I wanted to weigh in quickly on the current discussion about moms drinking during playdates. Melissa at Suburban Bliss took some flack a while back for posting about cocktail playgroups, and it cultivated enough discussion that she was asked to be on the Today show to talk about it. Mrs. Kennedy at Fussy responds, saying that the woman against whom Melissa was pitted during the discussion was not a mom who understood the silent, lonely, struggle with desperation that some mothers consistently deal with.
Clearly, the segment was too short, but I was interested in the ways in which Melissa and the other woman in the interview (Janet) were clearly on not on the same page; Janet’s only response (and she repeated it, over and over), was that women need to find *healthier* ways to relax, to socialize, to have fun.
Duh. This woman does not DRINK AT ALL. Of course she disagrees with drinking around children; she disagrees with drinking fundamentally.
Because my question is this: if women are NOT allowed to drink around their kids, when ARE THEY ALLOWED TO DRINK?? I mean, when are the kids NOT around, or NOT a part of mom’s purview? Even if I do hire a babysitter so I can leave my house to drink, I’m still responsible when I get home for them when I get home–probably still with a little liquor left in me?
Where’s the discussion about dinner parties, where children and drinks are involved? Is it OK for me to have another family over for dinner, and for us to have drinks with dinner? Oh, no, probably not.
This is not a discussion about responsible drinking, or parenting. It’s a discussion about control. Of which we as humans, I assert, have an amount. I can have friends over, and we can choose not to imbibe (which we do sometimes). There are many other factors in my life that could prevent me from getting my kids to the emergency room: My car not starting, for one. Me tripping and breaking both legs as we rush out the door and I slip and fall on my perpetually-icy back porch.

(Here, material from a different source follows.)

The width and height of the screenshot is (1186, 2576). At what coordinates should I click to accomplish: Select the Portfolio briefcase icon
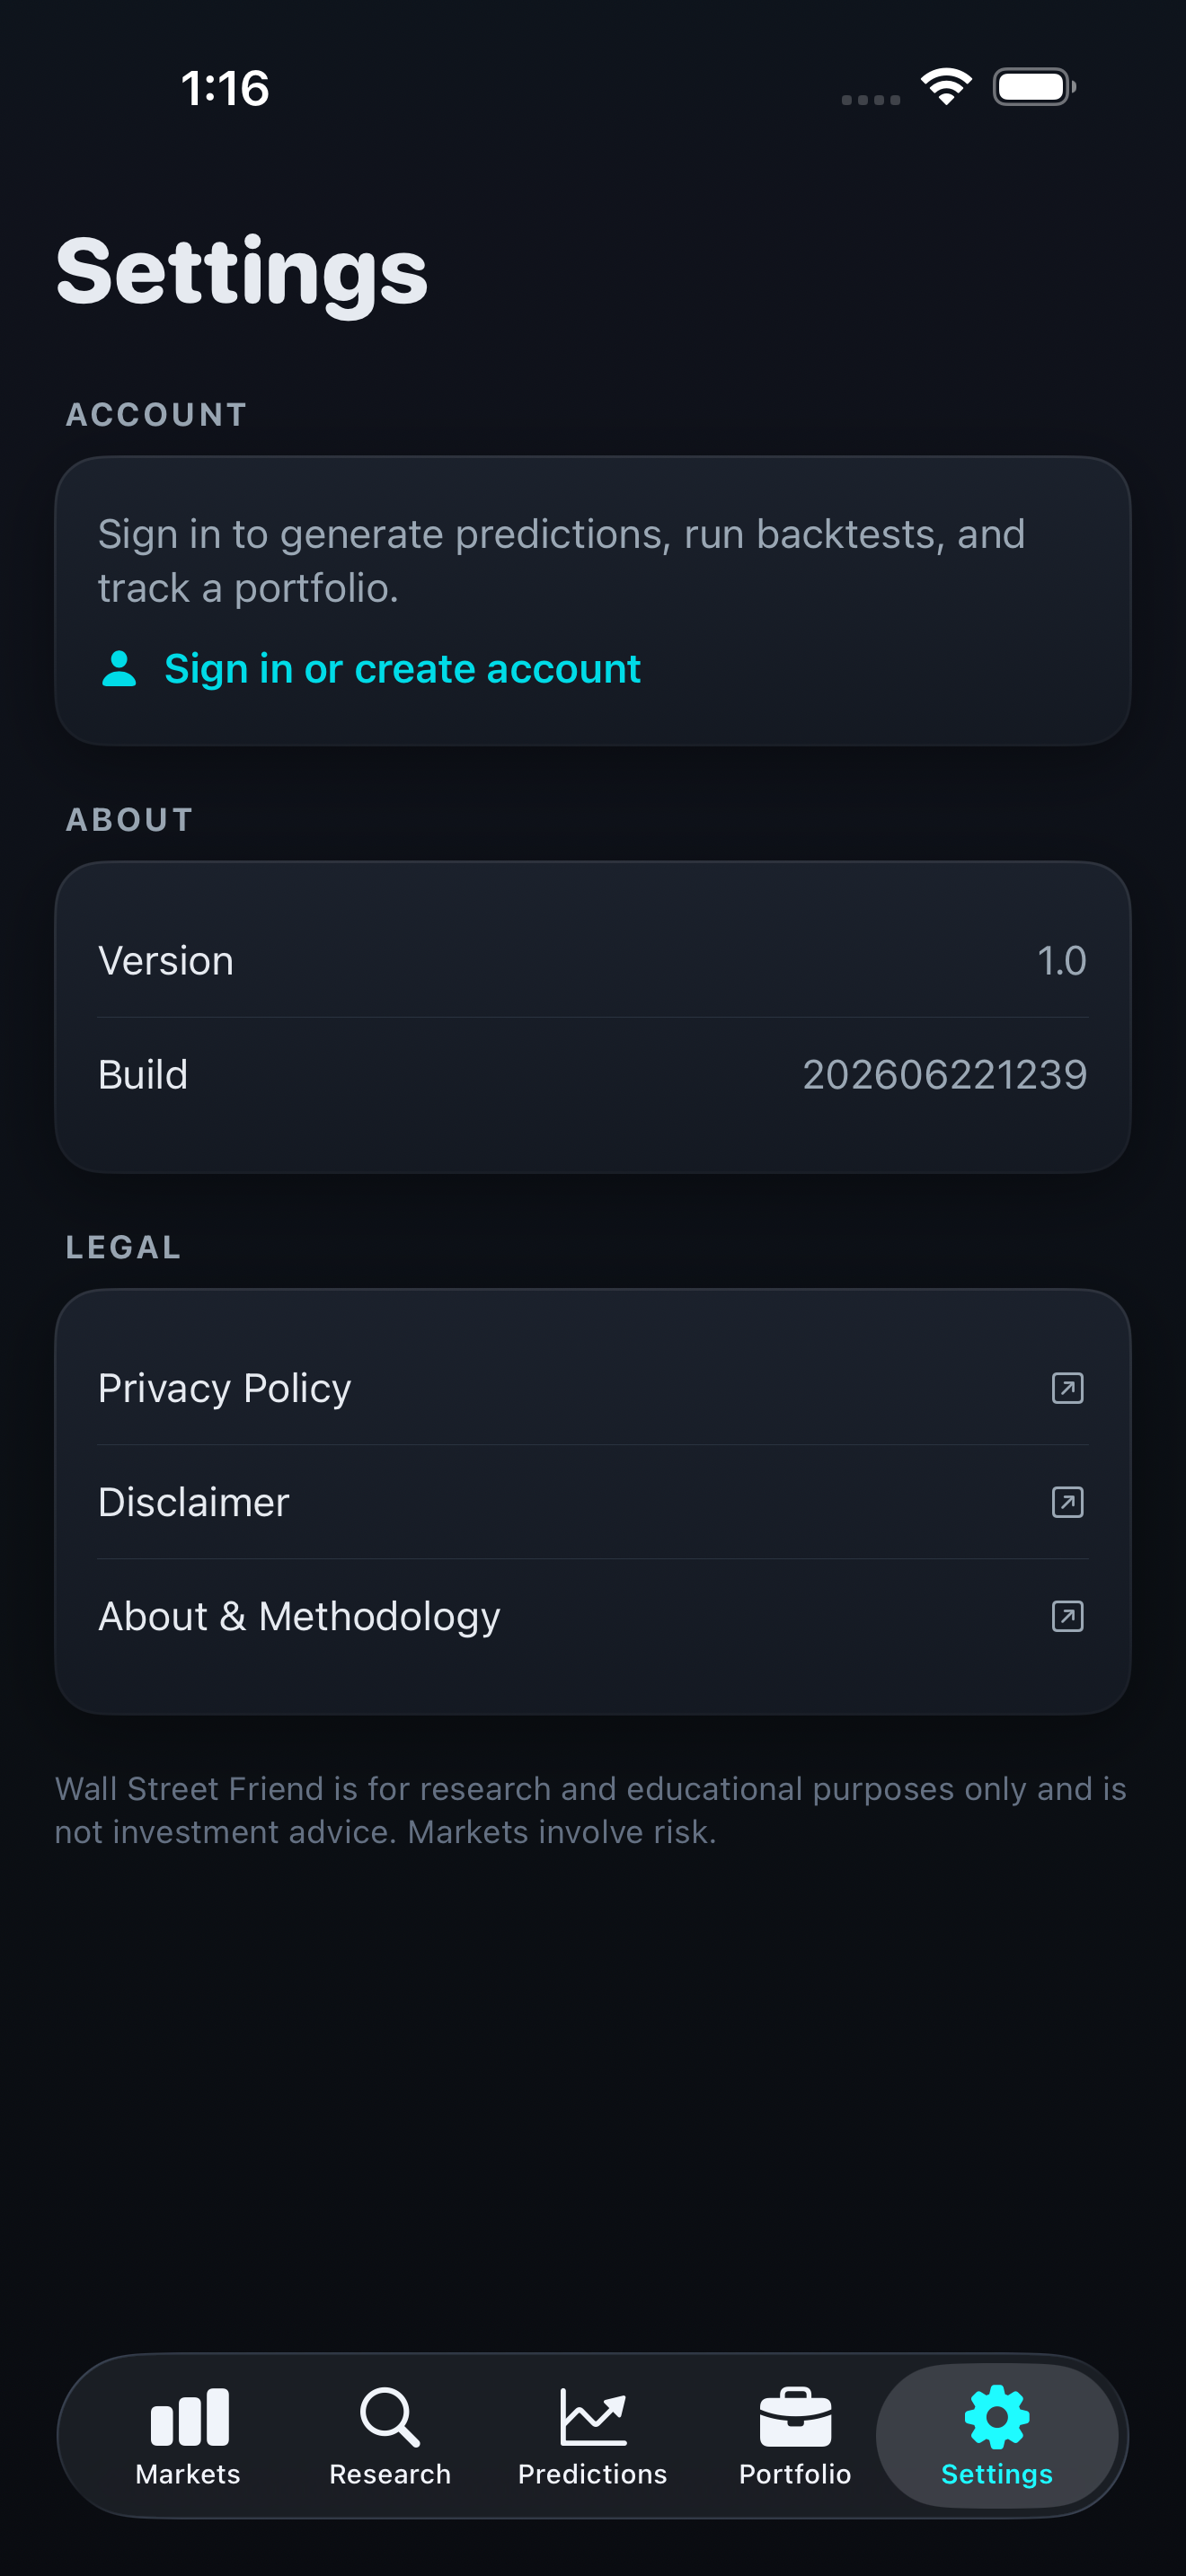[795, 2417]
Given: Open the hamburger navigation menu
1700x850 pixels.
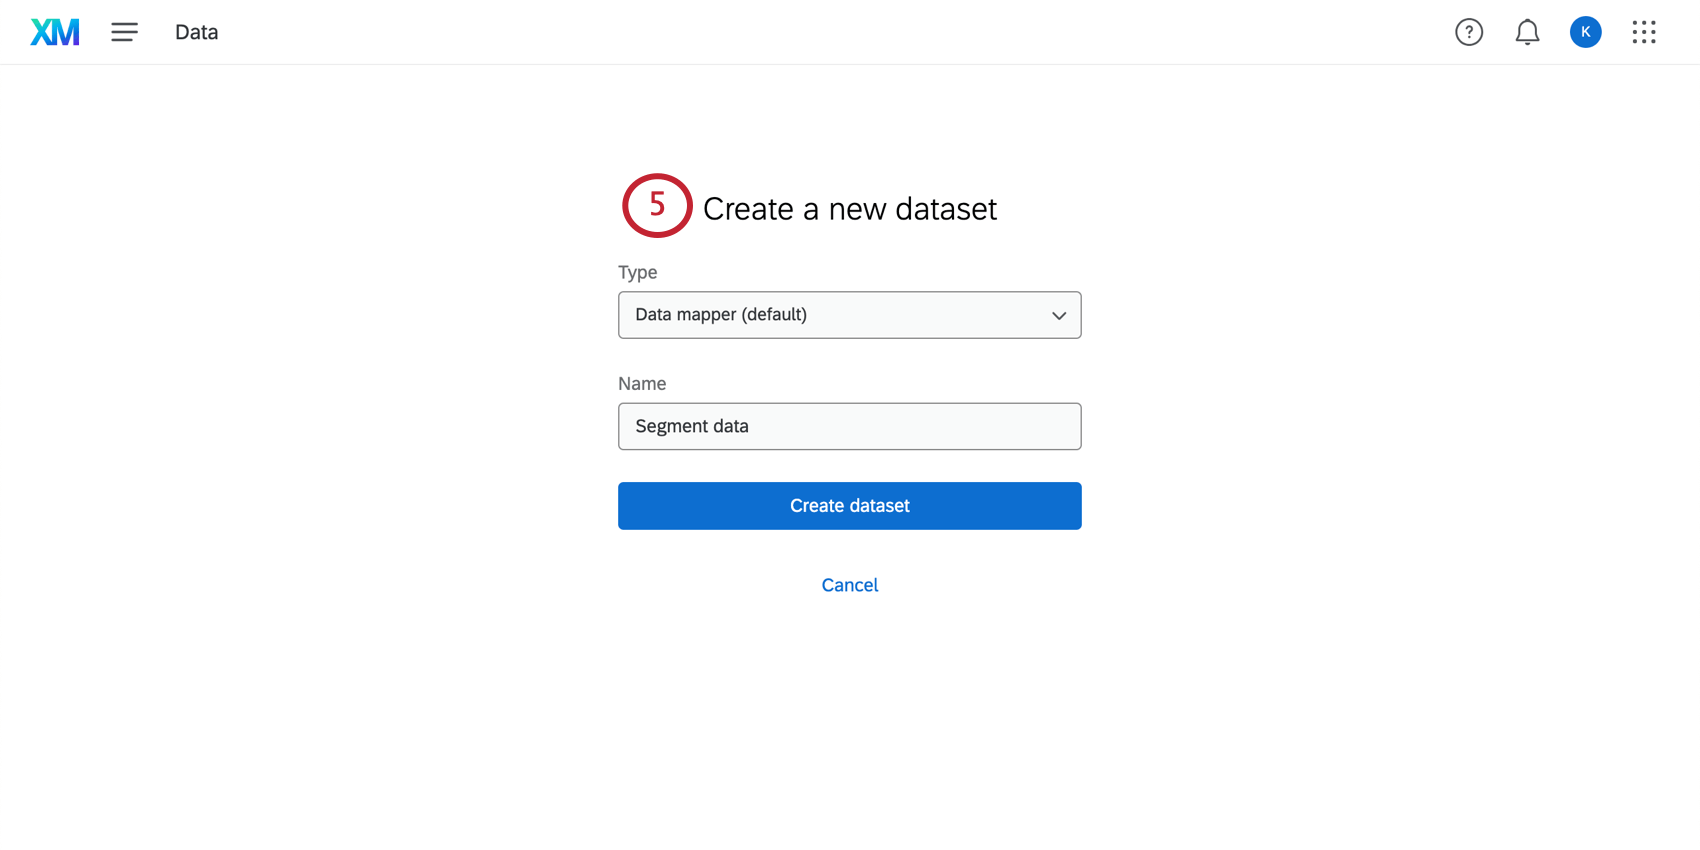Looking at the screenshot, I should click(x=124, y=31).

OK, I’m mocking a bit. But I think the more important question must make us look AWAY from the well-off suburban moms drinking expensive wine and cocktails in the afternoon. Those women are not neglecting their children. Those women are not hurting anyone, or anything. The more important questions deal with children who are abused, or neglected, or otherwise mistreated. And such treatment of children isn’t ALWAYS the result of drug or alcohol abuse, anyway.
The Today Show is not finding these families and having Meredith interview them. God forbid morning television actually deal with a real problem.